> [Dataset entries]

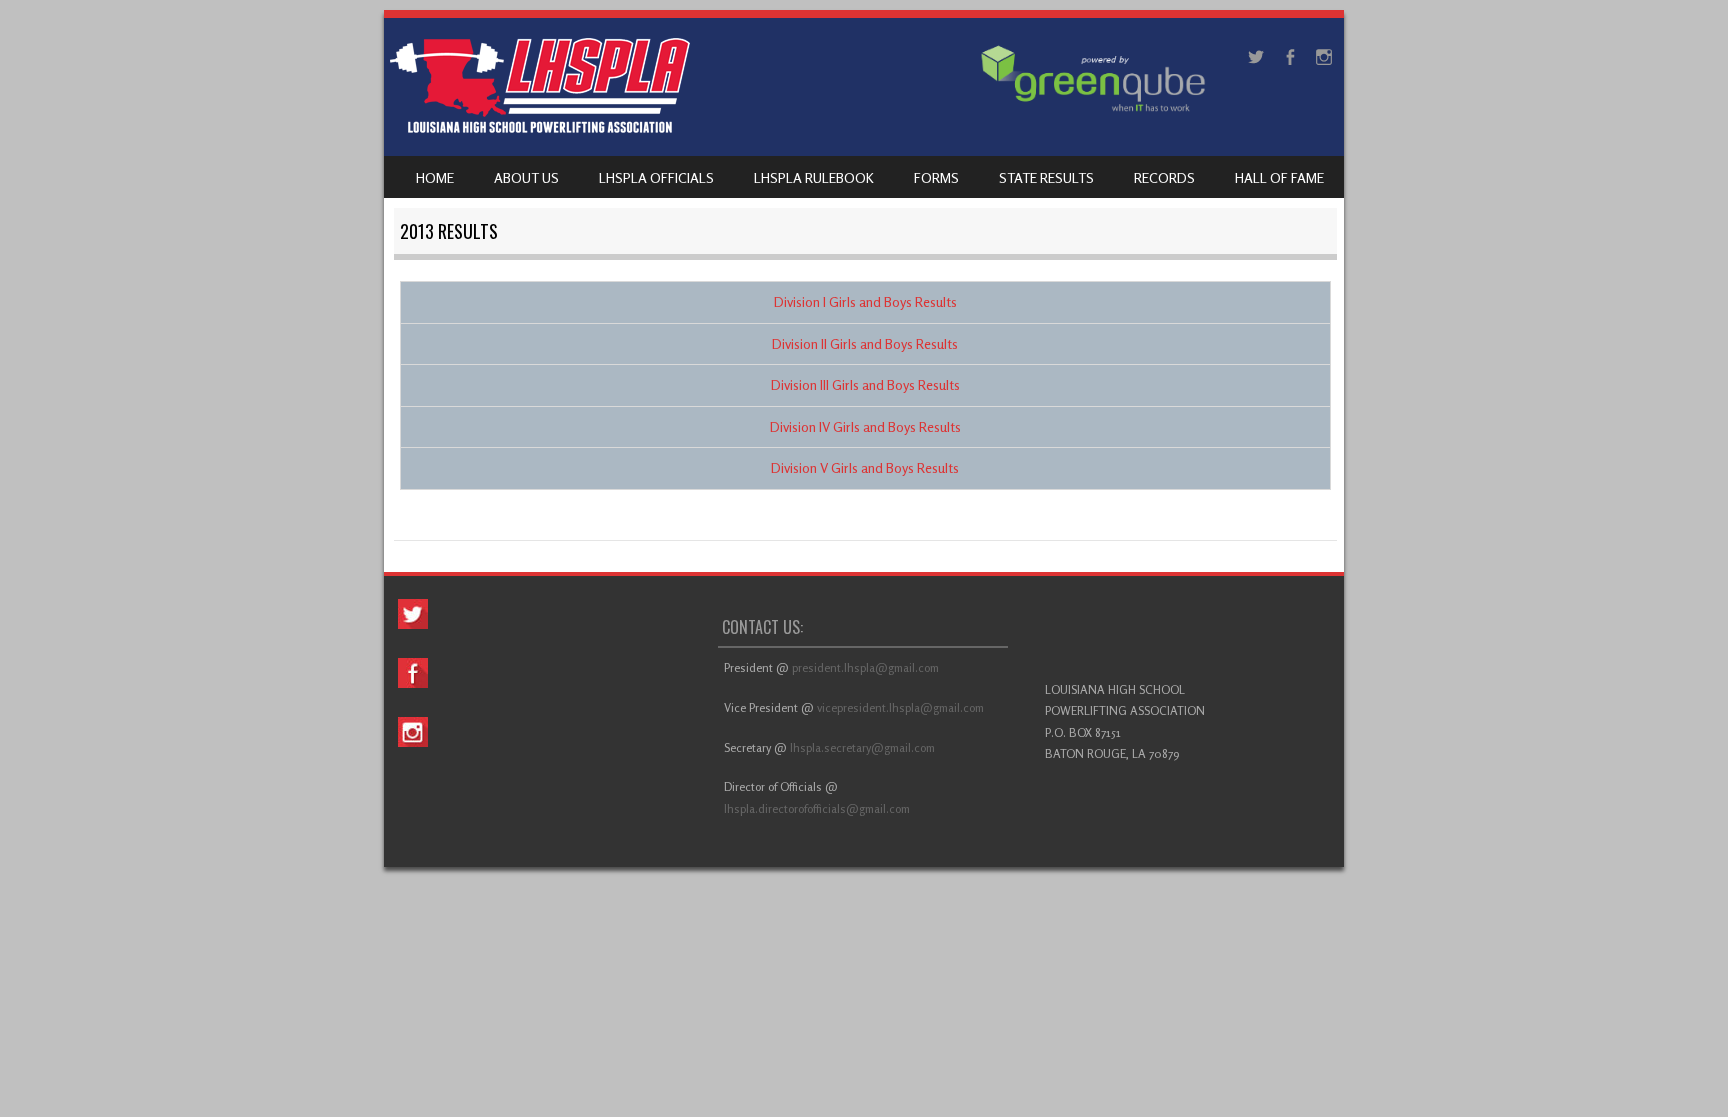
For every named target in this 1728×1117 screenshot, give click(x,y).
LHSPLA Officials (656, 177)
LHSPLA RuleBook (814, 177)
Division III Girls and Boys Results (865, 384)
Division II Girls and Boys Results (865, 343)
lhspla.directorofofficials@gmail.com (818, 808)
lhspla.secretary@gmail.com (864, 747)
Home (435, 177)
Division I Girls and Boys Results (865, 301)
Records (1164, 177)
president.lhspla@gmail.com (867, 667)
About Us (526, 177)
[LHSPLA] (540, 127)
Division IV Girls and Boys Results (865, 426)
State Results (1046, 177)
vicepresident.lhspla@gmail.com (900, 707)
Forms (936, 177)
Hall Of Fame (1279, 177)
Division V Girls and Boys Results (865, 467)
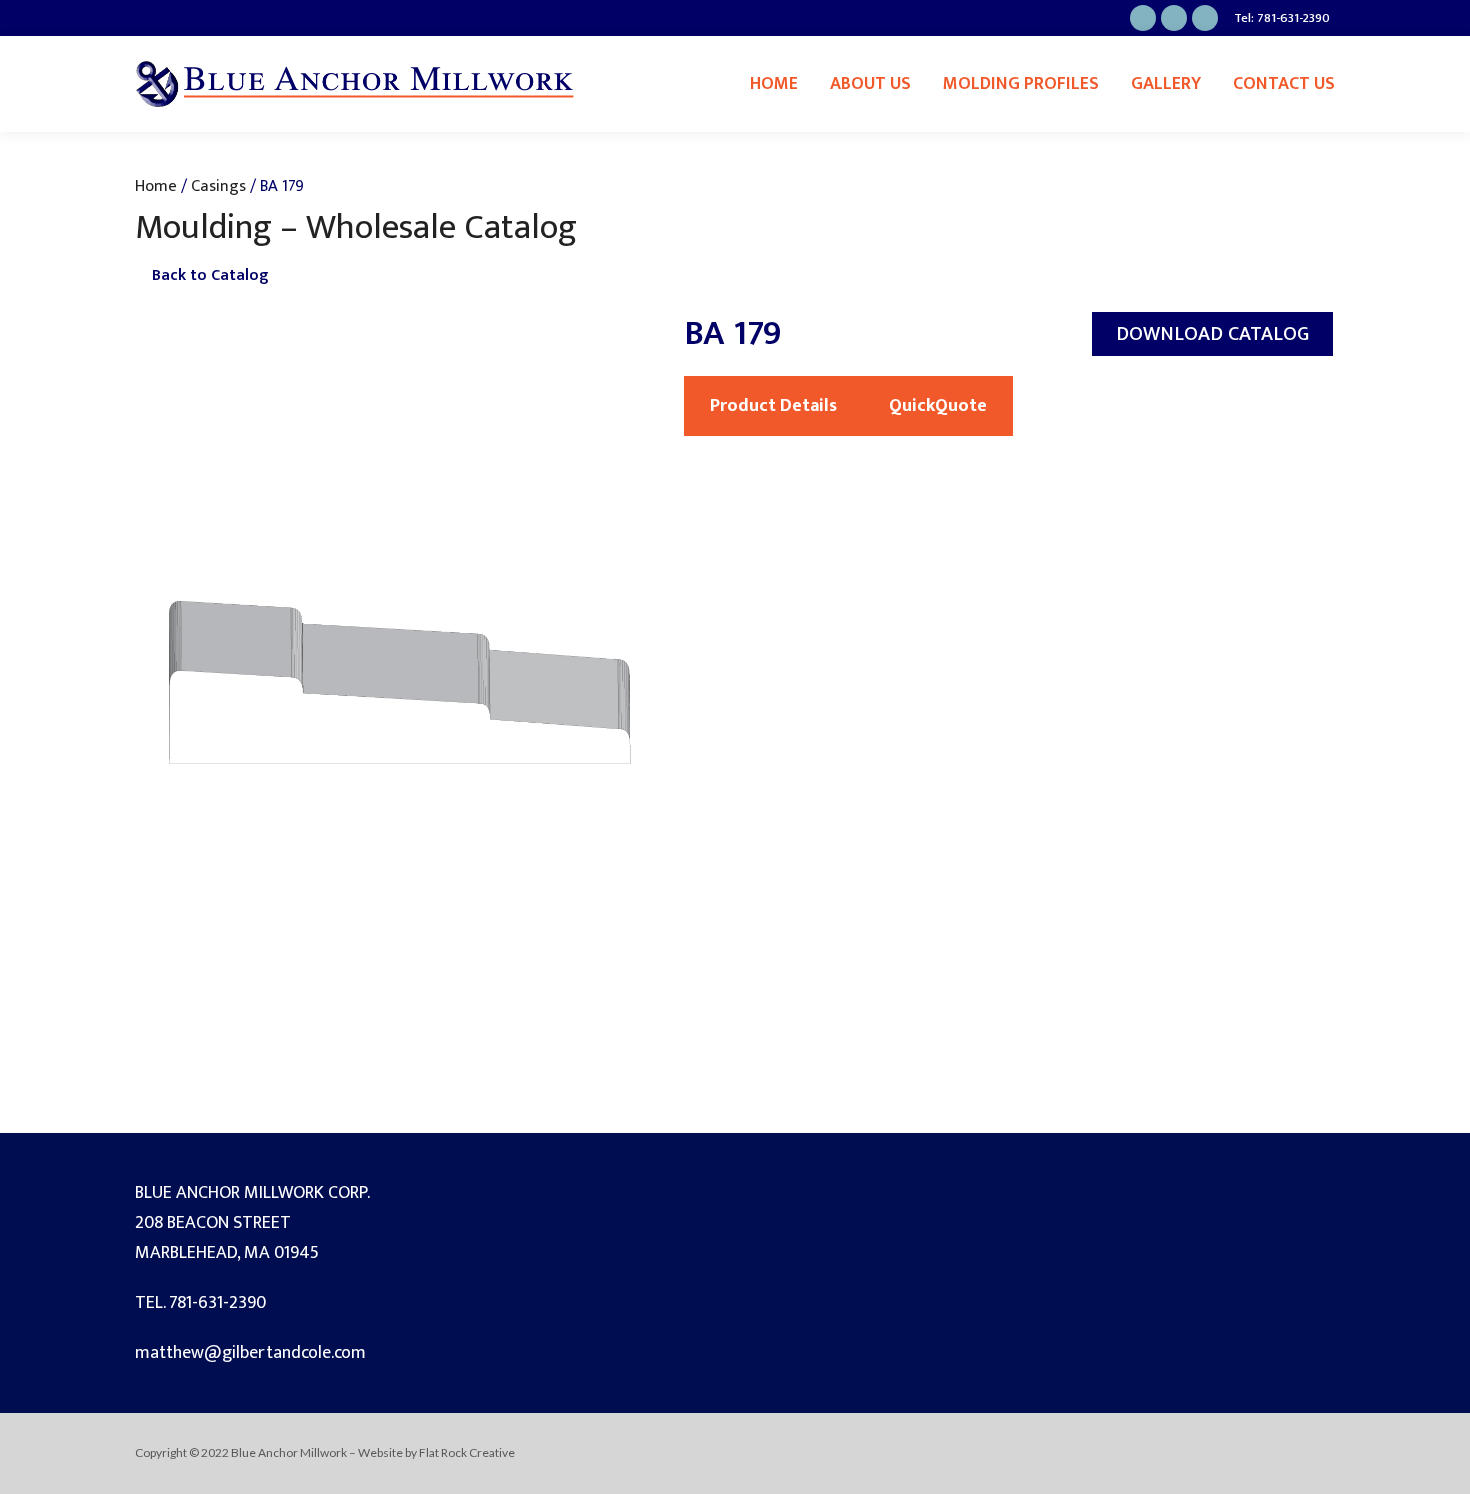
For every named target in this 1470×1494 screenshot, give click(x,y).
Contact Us (1284, 84)
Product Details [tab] (773, 406)
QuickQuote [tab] (938, 406)
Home (774, 84)
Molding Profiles (1021, 84)
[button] (1212, 334)
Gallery (1166, 84)
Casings (218, 186)
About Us (870, 84)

> [Prompt] Give the preceding data back exactly, minus every picture.

> [Answer box]
For every named target in this 1728×1117 screenshot, give click(x,y).
LHSPLA Officials (656, 177)
LHSPLA RuleBook (814, 177)
Division III Girls and Boys Results (865, 384)
Division II Girls and Boys Results (865, 343)
lhspla.directorofofficials@gmail.com (818, 808)
lhspla.secretary@gmail.com (864, 747)
Home (435, 177)
Division I Girls and Boys Results (865, 301)
Records (1164, 177)
president.lhspla@gmail.com (867, 667)
About Us (526, 177)
[LHSPLA] (540, 127)
Division IV Girls and Boys Results (865, 426)
State Results (1046, 177)
vicepresident.lhspla@gmail.com (900, 707)
Forms (936, 177)
Hall Of Fame (1279, 177)
Division V Girls and Boys Results (865, 467)
For every named target in this 1470×1494 screenshot, give click(x,y).
Contact Us (1284, 84)
Product Details [tab] (773, 406)
QuickQuote [tab] (938, 406)
Home (774, 84)
Molding Profiles (1021, 84)
[button] (1212, 334)
Gallery (1166, 84)
Casings (218, 186)
About Us (870, 84)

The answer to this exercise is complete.